Information governance teams should follow a standardized team approach to mitigating risk when a technical failure occurs, causing data and information to become inaccessible. The following steps should be considered when working on your organization’s pre-determined information recovery plan.
- Contact your IT team to report the critical issue immediately to ensure the right team is assigned, understanding the criticality and impact to your patients and organization
- A business owner should be identified to manage the project and help facilitate discussions, next steps, downtime processes, and accountable parties
- The business owner must quickly identify team members to make up a core team to assess next steps; Core team to include: clinical sponsor, health information management (HIM) leadership, compliance, risk management, legal, and IT in the categories of disaster recovery, applications, and server teams.
- Legal and compliance should be contacted for guidance on responses to requestors of records that are unavailable
- The business owner should notify executive leadership to brief them on the extent of the data loss and subsequent mitigation steps
- Marketing should be contacted and placed on standby to manage communications with medical staff or others, as necessary
- HIM should begin assessing processes (options) for recreation, and should identify what is inaccessible (years, charts, accounts) and within the legal record retention period for the entity(s). Determine what documentation should be rescued or recreated. Using record retention requirements as a guide, first rescue those records that continue to require retention. Attempt to recover the remaining records once those requiring continued retention have been recovered. Time is a critical factor and the need to move as quickly as possible to recover or restore the damaged or missing information is imperative.

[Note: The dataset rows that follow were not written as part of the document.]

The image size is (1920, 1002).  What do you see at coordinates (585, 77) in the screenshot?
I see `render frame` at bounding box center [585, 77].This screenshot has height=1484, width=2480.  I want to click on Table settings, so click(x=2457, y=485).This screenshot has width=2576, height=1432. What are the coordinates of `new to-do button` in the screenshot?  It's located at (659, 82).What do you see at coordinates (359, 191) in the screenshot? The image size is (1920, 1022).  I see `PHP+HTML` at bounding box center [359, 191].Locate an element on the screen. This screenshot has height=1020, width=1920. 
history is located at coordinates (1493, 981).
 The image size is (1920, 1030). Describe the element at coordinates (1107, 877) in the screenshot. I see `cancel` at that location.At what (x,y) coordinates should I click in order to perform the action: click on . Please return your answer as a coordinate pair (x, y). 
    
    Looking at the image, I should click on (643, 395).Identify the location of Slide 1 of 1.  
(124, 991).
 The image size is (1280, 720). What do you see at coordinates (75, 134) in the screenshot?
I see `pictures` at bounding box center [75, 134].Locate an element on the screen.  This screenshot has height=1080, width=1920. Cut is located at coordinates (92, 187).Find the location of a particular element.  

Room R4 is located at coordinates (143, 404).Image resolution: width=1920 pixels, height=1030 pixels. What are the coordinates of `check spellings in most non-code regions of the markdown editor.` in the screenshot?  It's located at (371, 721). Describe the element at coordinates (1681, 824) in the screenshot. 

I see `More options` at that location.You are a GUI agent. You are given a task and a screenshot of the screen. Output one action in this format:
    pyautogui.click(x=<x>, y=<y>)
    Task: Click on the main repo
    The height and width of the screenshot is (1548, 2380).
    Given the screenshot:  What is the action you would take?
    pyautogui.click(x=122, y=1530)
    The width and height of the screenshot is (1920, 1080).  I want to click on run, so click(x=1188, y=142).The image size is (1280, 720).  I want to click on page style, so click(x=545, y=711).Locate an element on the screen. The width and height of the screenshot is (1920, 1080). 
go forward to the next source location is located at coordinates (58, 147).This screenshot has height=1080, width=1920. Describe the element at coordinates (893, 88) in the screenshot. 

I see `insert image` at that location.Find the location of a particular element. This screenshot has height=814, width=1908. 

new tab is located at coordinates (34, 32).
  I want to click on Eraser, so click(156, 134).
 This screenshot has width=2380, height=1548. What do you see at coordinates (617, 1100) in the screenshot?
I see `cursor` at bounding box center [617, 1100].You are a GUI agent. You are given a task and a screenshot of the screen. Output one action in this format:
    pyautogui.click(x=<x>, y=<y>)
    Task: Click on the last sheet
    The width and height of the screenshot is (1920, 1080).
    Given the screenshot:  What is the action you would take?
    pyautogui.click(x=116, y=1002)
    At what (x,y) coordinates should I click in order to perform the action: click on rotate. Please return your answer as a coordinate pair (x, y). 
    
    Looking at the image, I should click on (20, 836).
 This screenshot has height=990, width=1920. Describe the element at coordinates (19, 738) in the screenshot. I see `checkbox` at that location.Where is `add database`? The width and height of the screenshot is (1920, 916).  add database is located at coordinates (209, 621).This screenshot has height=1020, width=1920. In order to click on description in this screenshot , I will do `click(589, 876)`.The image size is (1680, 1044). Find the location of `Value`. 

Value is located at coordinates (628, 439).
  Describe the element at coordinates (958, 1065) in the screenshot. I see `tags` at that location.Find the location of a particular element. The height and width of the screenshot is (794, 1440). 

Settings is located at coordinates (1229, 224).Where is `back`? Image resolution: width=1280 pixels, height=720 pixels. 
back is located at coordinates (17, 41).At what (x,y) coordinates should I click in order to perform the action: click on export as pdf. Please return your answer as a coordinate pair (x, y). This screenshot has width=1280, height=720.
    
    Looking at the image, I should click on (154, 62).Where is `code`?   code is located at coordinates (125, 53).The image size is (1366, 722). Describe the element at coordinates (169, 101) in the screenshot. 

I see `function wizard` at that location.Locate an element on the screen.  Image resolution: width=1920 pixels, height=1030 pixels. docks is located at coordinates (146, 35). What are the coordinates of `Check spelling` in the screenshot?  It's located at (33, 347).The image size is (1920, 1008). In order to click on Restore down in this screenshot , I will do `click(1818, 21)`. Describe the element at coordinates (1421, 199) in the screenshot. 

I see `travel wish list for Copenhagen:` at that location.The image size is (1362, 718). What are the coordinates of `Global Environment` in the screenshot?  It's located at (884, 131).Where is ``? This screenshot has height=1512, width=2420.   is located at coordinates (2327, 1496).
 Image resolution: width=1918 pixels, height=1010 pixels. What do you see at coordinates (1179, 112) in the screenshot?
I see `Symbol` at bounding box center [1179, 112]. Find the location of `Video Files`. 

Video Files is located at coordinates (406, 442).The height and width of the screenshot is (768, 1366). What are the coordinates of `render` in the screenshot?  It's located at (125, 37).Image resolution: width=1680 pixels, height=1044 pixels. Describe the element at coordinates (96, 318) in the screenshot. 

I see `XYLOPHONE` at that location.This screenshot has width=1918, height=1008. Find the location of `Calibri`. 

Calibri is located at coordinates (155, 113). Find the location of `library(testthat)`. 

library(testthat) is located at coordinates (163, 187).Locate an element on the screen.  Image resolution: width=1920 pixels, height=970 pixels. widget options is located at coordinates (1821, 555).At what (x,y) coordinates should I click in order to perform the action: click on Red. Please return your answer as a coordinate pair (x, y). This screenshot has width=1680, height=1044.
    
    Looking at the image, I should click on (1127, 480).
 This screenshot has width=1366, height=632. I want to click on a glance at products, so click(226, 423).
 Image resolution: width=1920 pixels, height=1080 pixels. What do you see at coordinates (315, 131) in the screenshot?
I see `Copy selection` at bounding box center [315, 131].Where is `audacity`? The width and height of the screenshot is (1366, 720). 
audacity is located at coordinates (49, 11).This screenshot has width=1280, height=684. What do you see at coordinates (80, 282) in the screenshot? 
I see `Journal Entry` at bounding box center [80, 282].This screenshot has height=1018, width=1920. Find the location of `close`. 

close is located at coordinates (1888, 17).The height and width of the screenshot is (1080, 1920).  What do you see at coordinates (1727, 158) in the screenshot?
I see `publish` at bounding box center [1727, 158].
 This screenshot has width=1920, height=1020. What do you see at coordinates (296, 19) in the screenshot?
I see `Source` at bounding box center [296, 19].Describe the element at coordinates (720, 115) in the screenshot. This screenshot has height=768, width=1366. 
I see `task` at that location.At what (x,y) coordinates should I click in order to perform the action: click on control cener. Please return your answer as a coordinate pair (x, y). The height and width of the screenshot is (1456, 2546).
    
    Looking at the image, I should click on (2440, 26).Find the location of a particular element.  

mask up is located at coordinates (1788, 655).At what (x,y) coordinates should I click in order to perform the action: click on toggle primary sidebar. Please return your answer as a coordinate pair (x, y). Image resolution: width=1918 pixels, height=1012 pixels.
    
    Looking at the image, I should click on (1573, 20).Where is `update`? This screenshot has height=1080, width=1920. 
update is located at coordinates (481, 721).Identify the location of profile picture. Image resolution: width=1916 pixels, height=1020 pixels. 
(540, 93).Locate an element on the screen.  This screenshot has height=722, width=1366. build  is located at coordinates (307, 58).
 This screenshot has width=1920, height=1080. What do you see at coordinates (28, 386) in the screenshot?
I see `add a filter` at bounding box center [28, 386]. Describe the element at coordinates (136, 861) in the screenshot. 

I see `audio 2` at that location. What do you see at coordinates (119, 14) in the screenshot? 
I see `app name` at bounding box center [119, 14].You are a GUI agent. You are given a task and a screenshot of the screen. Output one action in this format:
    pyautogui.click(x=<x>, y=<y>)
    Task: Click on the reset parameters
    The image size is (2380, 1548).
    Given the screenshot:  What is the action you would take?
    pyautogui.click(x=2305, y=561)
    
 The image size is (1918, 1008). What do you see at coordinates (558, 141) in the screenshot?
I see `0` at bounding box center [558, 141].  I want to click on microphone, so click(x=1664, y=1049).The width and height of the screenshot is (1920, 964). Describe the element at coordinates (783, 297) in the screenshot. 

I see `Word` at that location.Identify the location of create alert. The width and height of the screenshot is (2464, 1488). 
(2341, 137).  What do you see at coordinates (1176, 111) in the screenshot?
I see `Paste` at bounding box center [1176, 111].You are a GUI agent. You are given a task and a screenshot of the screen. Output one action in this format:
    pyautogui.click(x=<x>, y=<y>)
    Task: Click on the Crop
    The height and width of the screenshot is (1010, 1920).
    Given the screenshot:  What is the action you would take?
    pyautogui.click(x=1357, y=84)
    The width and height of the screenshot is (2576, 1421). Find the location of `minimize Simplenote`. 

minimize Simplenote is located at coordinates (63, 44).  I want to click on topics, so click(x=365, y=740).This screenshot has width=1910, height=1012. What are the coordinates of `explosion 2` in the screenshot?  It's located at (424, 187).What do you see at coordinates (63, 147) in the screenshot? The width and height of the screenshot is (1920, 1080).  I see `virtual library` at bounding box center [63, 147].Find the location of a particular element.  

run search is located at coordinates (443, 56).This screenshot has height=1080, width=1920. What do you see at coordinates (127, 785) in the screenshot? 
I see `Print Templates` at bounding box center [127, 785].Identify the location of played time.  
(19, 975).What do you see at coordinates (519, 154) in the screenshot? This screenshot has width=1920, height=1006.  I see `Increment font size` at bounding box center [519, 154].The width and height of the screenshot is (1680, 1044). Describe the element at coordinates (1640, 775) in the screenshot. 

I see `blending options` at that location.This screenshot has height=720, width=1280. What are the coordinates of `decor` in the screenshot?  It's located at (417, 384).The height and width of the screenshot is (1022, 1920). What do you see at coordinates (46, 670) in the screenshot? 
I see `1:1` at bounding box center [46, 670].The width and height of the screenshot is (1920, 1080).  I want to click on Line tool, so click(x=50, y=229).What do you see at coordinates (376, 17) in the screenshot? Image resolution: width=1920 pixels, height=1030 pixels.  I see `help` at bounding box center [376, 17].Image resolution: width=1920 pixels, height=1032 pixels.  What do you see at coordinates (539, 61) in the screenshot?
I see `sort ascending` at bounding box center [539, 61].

- Finalize recreation options as well as IT resources and assistance: server recovery, availability of ‘shadow’ copies, availability of records in other systems (for example, radiology reports in the radiology system could be resent to HIM for filing).
- Various steps may be taken to recreate the medical record using available multi-part forms, computer generated reprints of dictations, test results and copies from the hospital, physician practices or other settings. To the extent records are completely destroyed or cannot be restored by a damage restoration company, reconstruction should occur.
- Response letters must be produced for requestors if charts are unavailable; in response to: subpoenas, court orders, or other administrative requests; patient or legal personal representative requests; payor requests; clinical requests (internal); clinical requests (external).
- If unable to reconstruct part or all of a patient’s health information, document the date, the information lost, and the event precipitating the loss.
- A business owner, or designee, should work with entity’s legal and surveyor response team (The Joint Commission, State, Medicare, etc.) to complete written analysis to produce during a review when and if necessary.
Credibility: A Universal Goal
The above steps aren’t necessarily sequential, some may be done in parallel and you may find additional nuances to add to a plan for your specific organization. This list is a good place to start, and hopefully offers some items for consideration and discussions with your IG team.
I’d like to leave you with one last thought—it’s a definition of a word we all want to ensure our patients use when thinking of our organization: credibility. To be called credible is to be acknowledged as an organization that people trust and believe in, that is trustworthy, reliable, and dependable. And I think any healthcare organization would agree that to be worthy of the term is a worthwhile and important goal.